— What to work on —
Transcribe all data verbatim. Skip the pictures.

(Records drawn from a dataset)
● ● ●

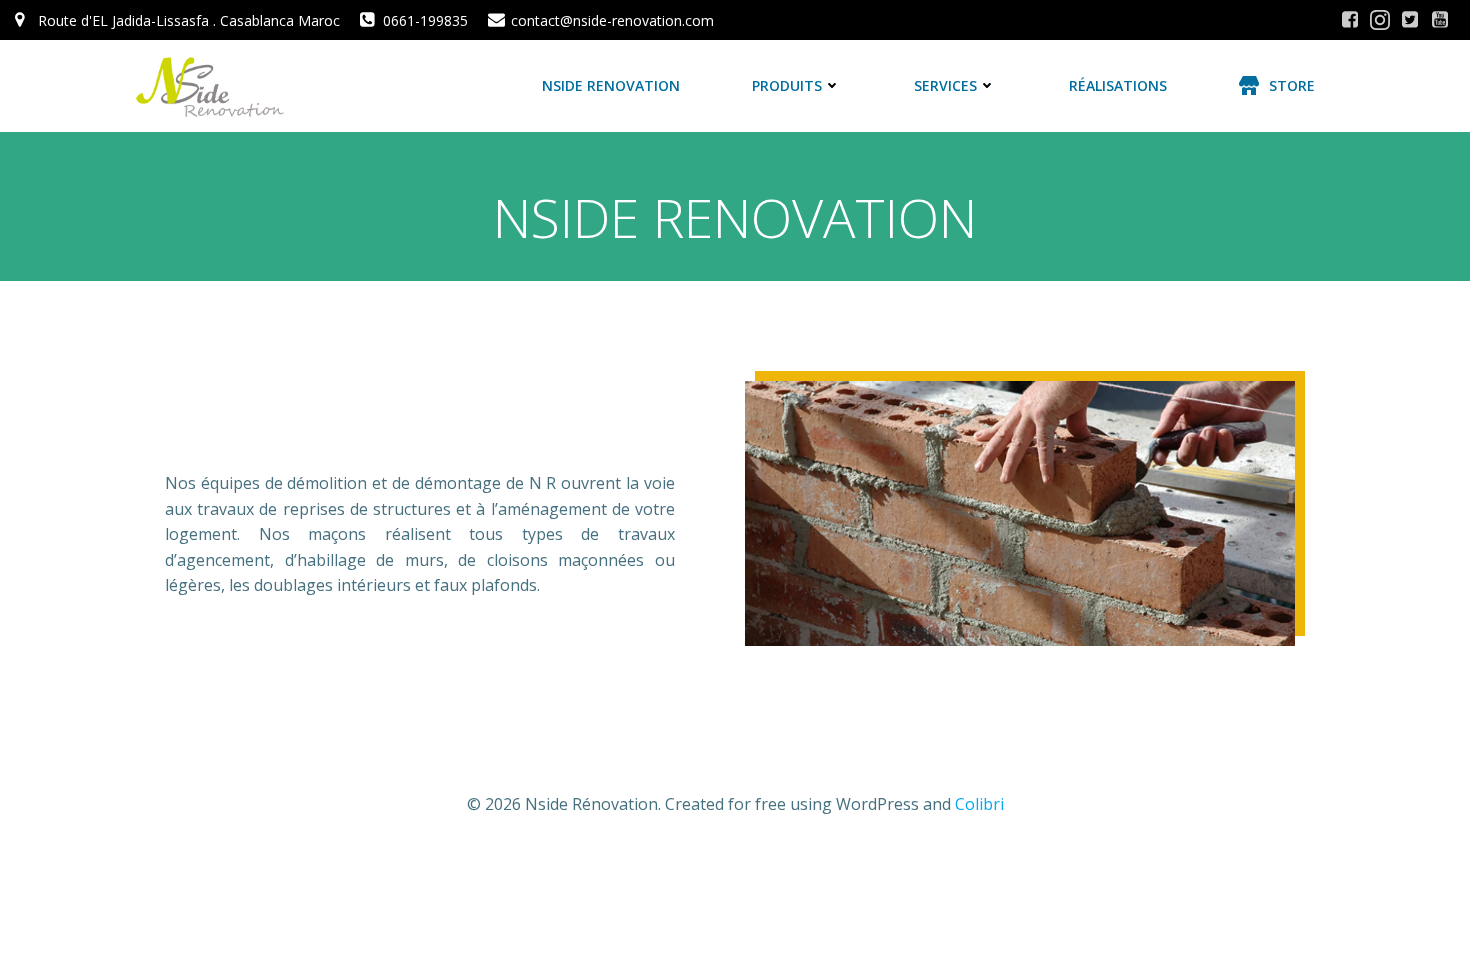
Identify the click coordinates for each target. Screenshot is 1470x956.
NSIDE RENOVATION (611, 85)
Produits (787, 85)
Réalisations (1118, 85)
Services (945, 85)
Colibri (979, 804)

● ● ●

— Response to this exercise —
Identify the click coordinates for each target. Screenshot is 1470x956.
NSIDE RENOVATION (611, 85)
Produits (787, 85)
Réalisations (1118, 85)
Services (945, 85)
Colibri (979, 804)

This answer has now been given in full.